▸ **EXCERPTED PASSAGE**:
▬▬▬

SPIEGEL: Mr. Enders, were you approached over the past few weeks by headhunters? If so, did they offer you any interesting jobs?
Enders: No, why do you ask?
SPIEGEL: After your plans fell through for the merger of EADS with its British competitor BAE Systems , you were generally seen as the loser. Do you feel like your days as the boss are numbered?
Enders: Not at all. I realized right from the start that we were taking a considerable risk with this project, but it was worthwhile. It's too bad that things didn't work out. The deal would have undoubtedly strengthened the European industry.
SPIEGEL: Have you considered throwing in the towel?
Enders: I told my supervisory board, of course, that I take responsibility for the failure. But the board, which had fully supported the merger, urged me to continue with my work. And then the next interesting challenge immediately followed, namely the question of how we pave the way for our long-standing core shareholders, Germany's Daimler and France's Lagardère, to exit the company in a way that is acceptable to everyone and, at the same time, reform our management structure? In December, we managed to make a breakthrough with an agreement that we wouldn't have thought possible last summer.

▬▬▬

▸ **GIVEN ENTRIES**:
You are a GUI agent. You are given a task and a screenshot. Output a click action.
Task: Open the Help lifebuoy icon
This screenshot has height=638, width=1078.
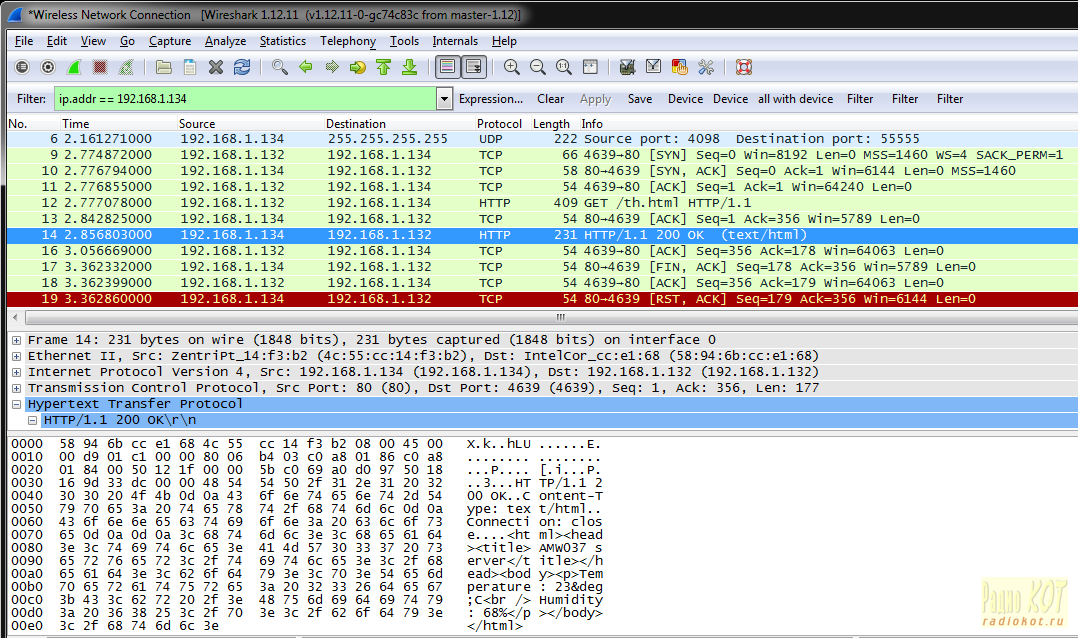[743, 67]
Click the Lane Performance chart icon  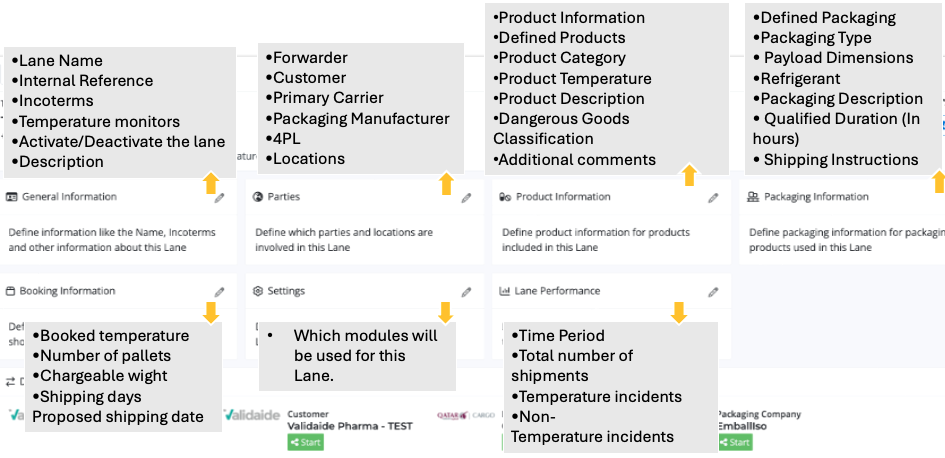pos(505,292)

▬▬▬

▸ **WRITTEN EXERCISE 1**: From the interview about the failed EADS merger, list every company named in the dialogue. Leave out the speaker labels.
▸ **WRITTEN EXERCISE 2**: Write out the interview starting with "SPIEGEL: Mr. Enders, were" and going on through "boss are numbered?", swapping "headhunters" for "recruiters".

▸ **WRITTEN SOLUTION 1**: EADS, BAE Systems, Daimler, Lagardère

▸ **WRITTEN SOLUTION 2**:
SPIEGEL: Mr. Enders, were you approached over the past few weeks by recruiters? If so, did they offer you any interesting jobs?
Enders: No, why do you ask?
SPIEGEL: After your plans fell through for the merger of EADS with its British competitor BAE Systems , you were generally seen as the loser. Do you feel like your days as the boss are numbered?